OpenAI GPT Text Completion

Dataiku can leverage the OpenAI GPT and ChatGPT APIs to perform natural language tasks based on prompts.

This uses the expressive power of GPTs to allow users to perform specialized or customized NLP tasks, by directly providing examples of what they want, and letting the GPT models perform the task.

Use case examples for this capability can include: * Generating customized outreach campaigns based on customer characteristics and predicted risk profile * Extracting key concepts from text reviews without having to generate costly ontologies * Identifying common problems and root causes from field technician reports * Extracting information from unstructured data without developing costly custom extractors * Matching a city to the country it is in

In order to leverage this capability, you need to provide an OpenAI API key. You can then select the OpenAI model to use, among:

  • GPT 3

  • GPT 3.5 / ChatGPT

  • GPT 4

Note that the OpenAI API is a paid service. Check their API pricing page for more information.

You then provide a prompt, as well as examples.

Setup

This capability is provided by the “OpenAI GPT Text Completion” plugin, which you need to install. Please see Installing plugins. This plugin is Not supported

Once the plugin is installed, an administrator needs to create a preset in order to use it.

First of all, you need to Create an OpenAI account and retrieve an API key.

In DSS, go to the plugin page > settings > OpenAI API connection, and click “Add preset”, give it a name.

Enter your API key, and optionally, select the OpenAI model to use. By default, GPT 3.5 Turbo (aka ChatGPT) is used. This is the recommended model, as it provides excellent performance at a low price.

Make the preset available to everybody, or to specific groups of users.

Usage

Select the dataset containing the inputs, and click on the “OpenAI GPT Text completion” icon in the right panel. Create the output dataset as you usually do.

You then need to fill at least

  • Task: This is the task you want the model to perform. Refer to OpenAI’s API reference for example tasks the models can perform. For example “for each city in the document, give me the name of the country it is in. Give the answer as a comma-separated list”

  • Input text column: the column in the input dataset containing the input

  • Input description: a short description of what the input “is”. This helps the model. For example, “Text containing city names”

  • Output description: a short description of what the input “is”. This helps the model. For example, “Comma-separated country names”

  • Examples: Fill this with several examples of the kind of outputs you would like the model to generate. The more examples, the better the performance. However, more examples will send more tokens per request incurring more charges by OpenAI.

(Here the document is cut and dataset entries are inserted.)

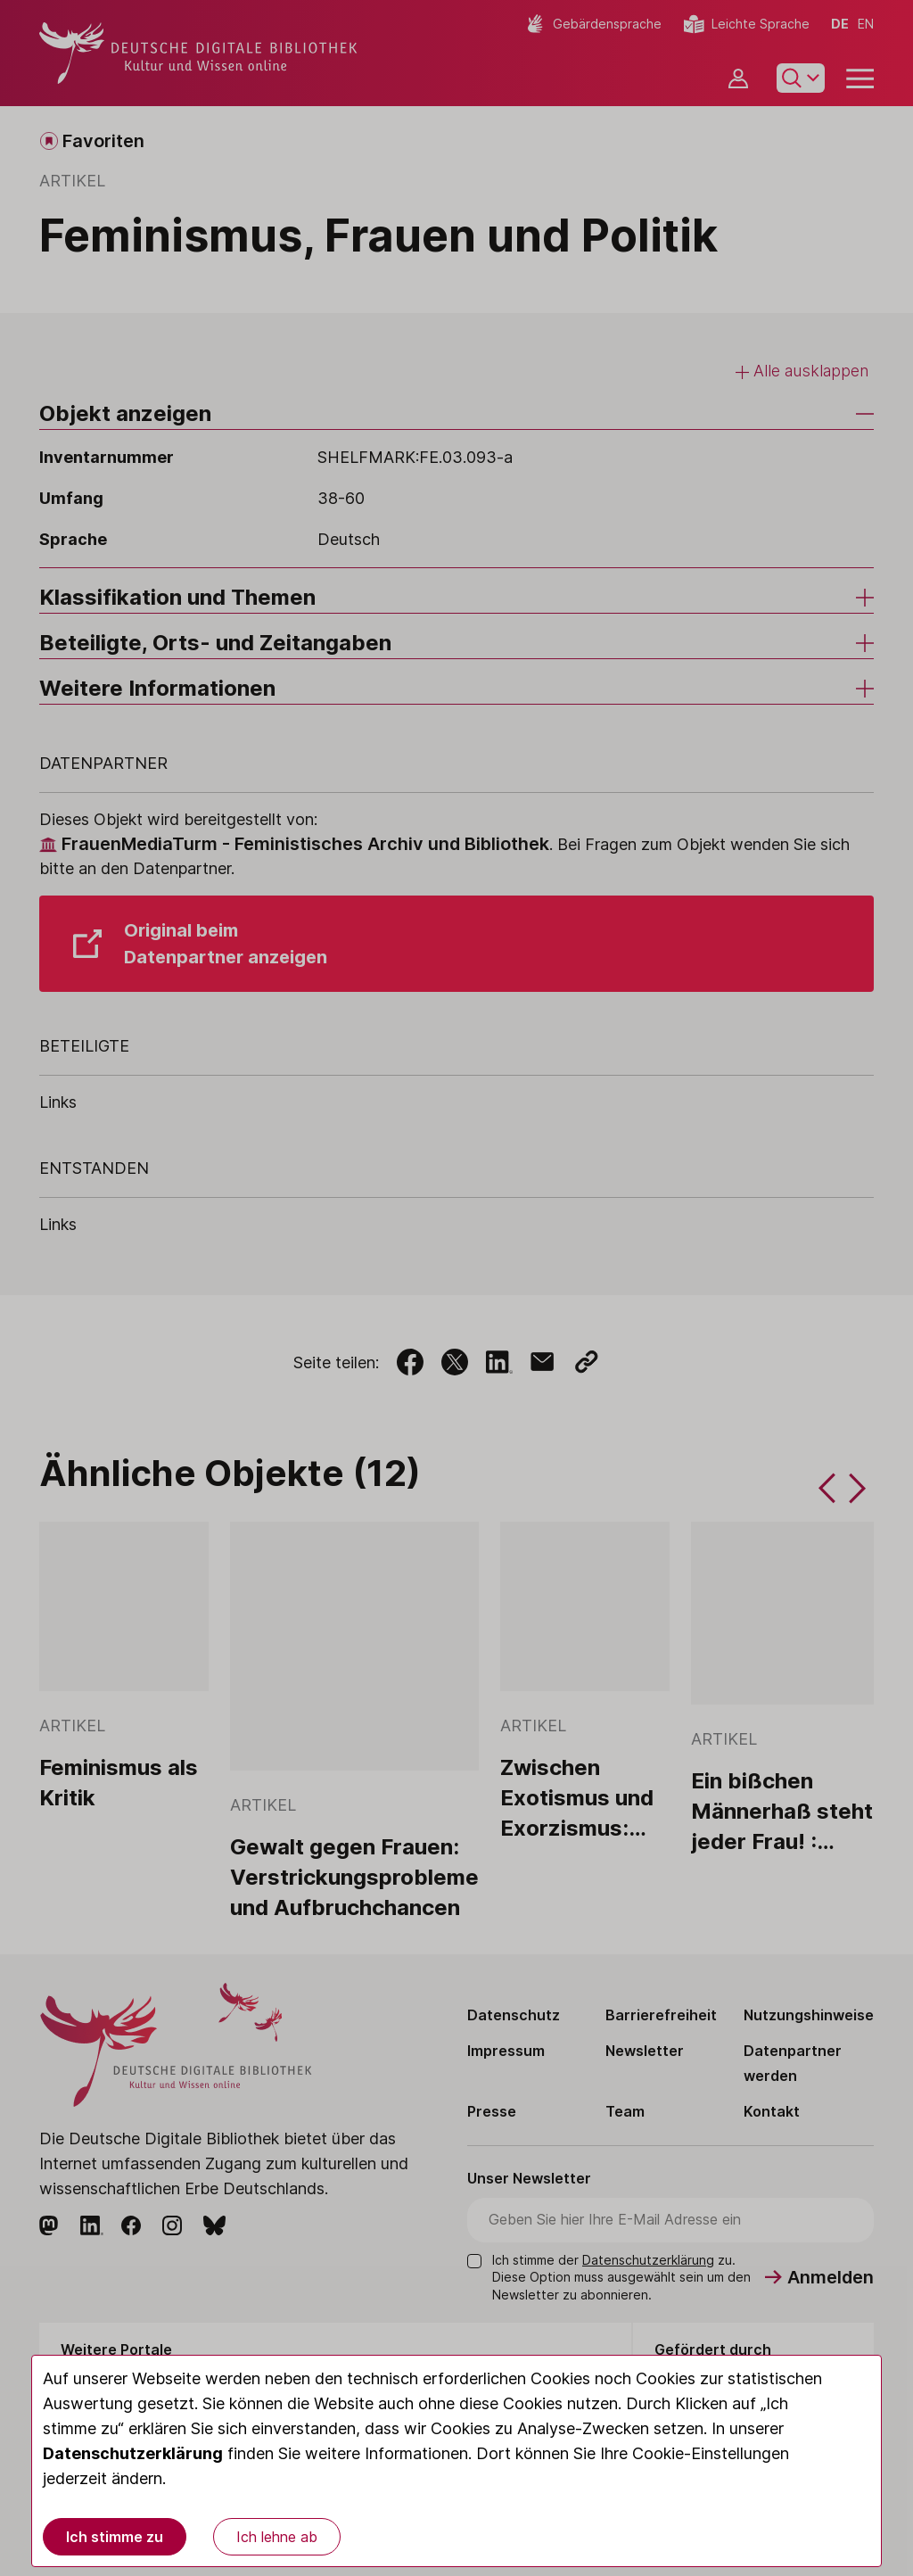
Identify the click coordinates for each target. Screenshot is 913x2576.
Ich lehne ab (276, 2537)
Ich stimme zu (114, 2537)
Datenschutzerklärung (133, 2453)
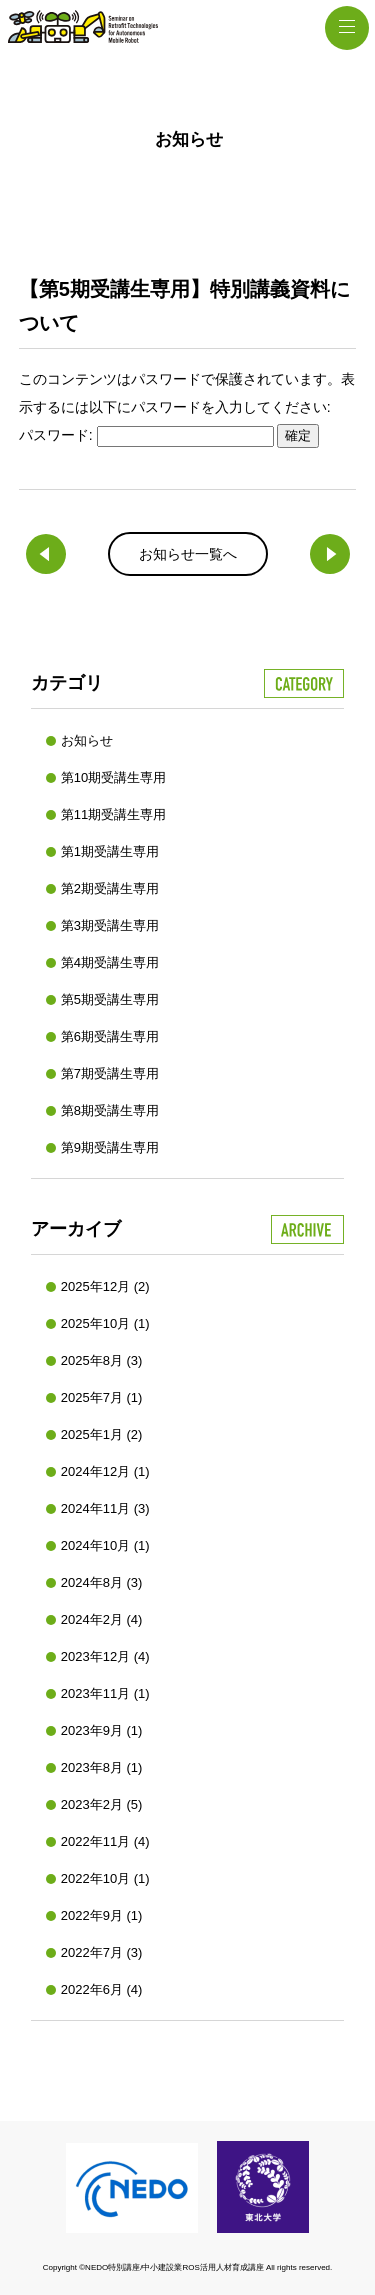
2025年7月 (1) (102, 1397)
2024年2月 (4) (102, 1619)
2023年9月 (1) (102, 1730)
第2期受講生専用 (110, 888)
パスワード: (146, 435)
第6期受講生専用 (110, 1036)
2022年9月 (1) (102, 1915)
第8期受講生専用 (110, 1110)
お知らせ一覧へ (188, 554)
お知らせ (87, 740)
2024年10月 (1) (105, 1545)
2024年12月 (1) (105, 1471)
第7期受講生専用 (110, 1073)
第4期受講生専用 (110, 962)
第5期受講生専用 (110, 999)
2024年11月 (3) (105, 1508)
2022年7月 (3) (102, 1952)
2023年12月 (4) (105, 1656)
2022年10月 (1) (105, 1878)
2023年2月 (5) (102, 1804)
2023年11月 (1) (105, 1693)
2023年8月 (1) (102, 1767)
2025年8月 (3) (102, 1360)
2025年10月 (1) (105, 1323)
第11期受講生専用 (113, 814)
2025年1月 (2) (102, 1434)
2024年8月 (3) (102, 1582)
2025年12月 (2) (105, 1286)
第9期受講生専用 (110, 1147)
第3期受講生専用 (110, 925)
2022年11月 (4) (105, 1841)
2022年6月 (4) (102, 1989)
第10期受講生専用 (113, 777)
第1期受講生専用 (110, 851)
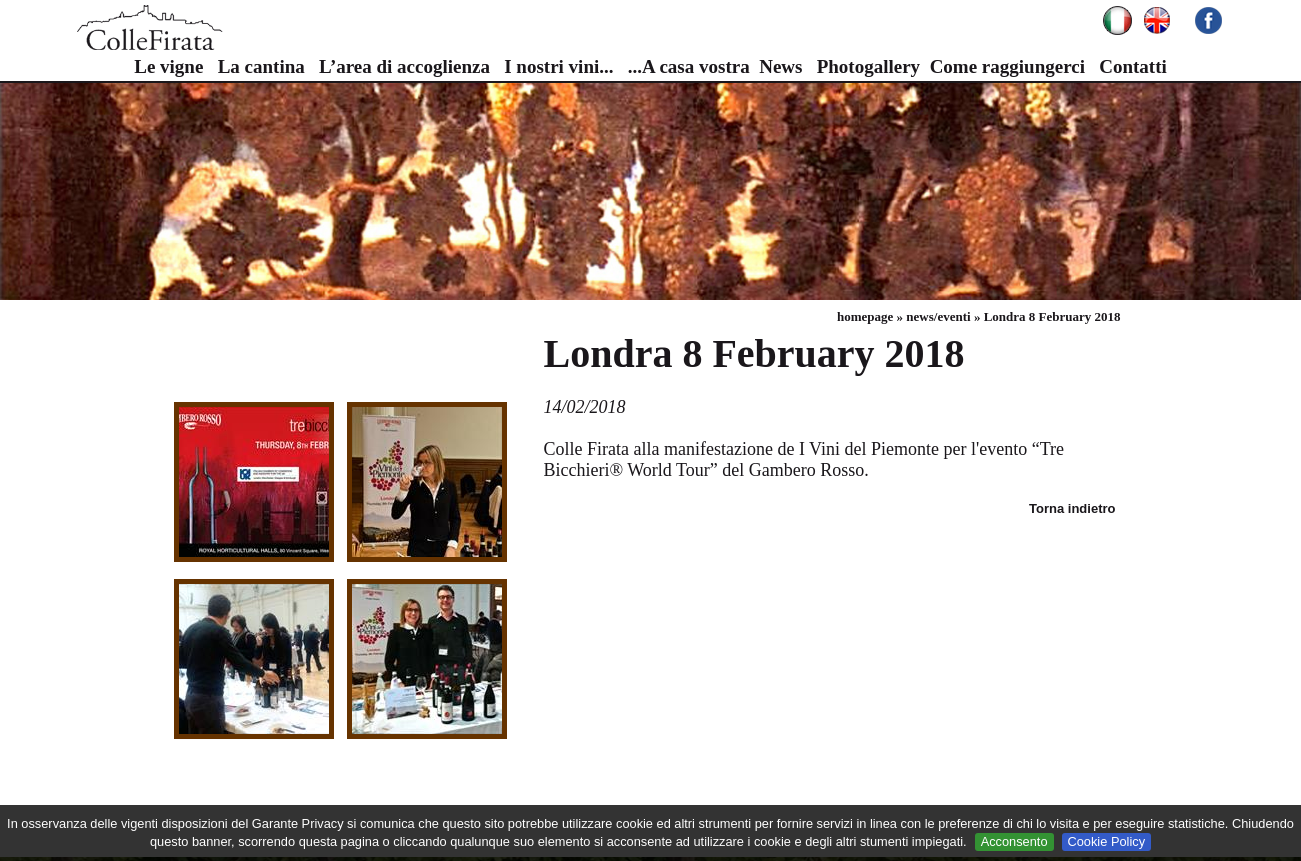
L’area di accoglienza (404, 66)
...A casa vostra (689, 66)
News (780, 66)
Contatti (1133, 66)
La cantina (261, 66)
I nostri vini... (558, 66)
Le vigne (168, 66)
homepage (865, 316)
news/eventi (938, 316)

You can now run the recipe.

The output dataset contains the generated text:

  • A column named after the “output descirption” contains the GPT-generated data

  • The “gpt_response” contains the raw API response

  • The “gpt_error_message” and “gpt_error_type” columns contain errors, if any

Advanced usage and settings

Advanced options at preset level

  • The default Concurrency parameter means that 4 threads will call the API in parallel. We do not recommend changing this default parameter unless your server has a much higher number of CPU cores.

  • The Maximum Attempts means that if an API request fails it will be reattempted (default 3 reattempts). Regardless of whether the request fails because of e.g. an access error with your OpenAI account or a throttling exception due to too many concurrent requests, it will be tried again.

  • The Waiting Interval specifies how long to wait before retrying a failed attempt (default 5 seconds). In case of a throttling exception due to too many requests increasing the Waiting Interval may help, however, we recommend first decreasing the Concurrency setting.

Advanced options at recipe level

  • The Temperature parameter controls the imagination of the model. It can be between 0 and 1. Try a lower value for factual generations or a higher one for more creative outputs.

  • The Max tokens parameter determines the maximum tokens the model will generate per row. As OpenAI charges based on the number of tokens, lowering this value can help control costs.

See the OpenAI Documentation for more details

Generating without input

The recipe can also be used without input data. For example “Give me the list of cities with more than 5 million inhabitants”.

In order to use that mode, you must create the recipe from the “+ Recipe” button in the Flow, by selecting “Natural Language Processing”, then “OpenAI GPT Text completion”. Create an output dataset.

Enable “output-only” mode.

You then only set the task, the output description, some examples, and how many rows of output you want.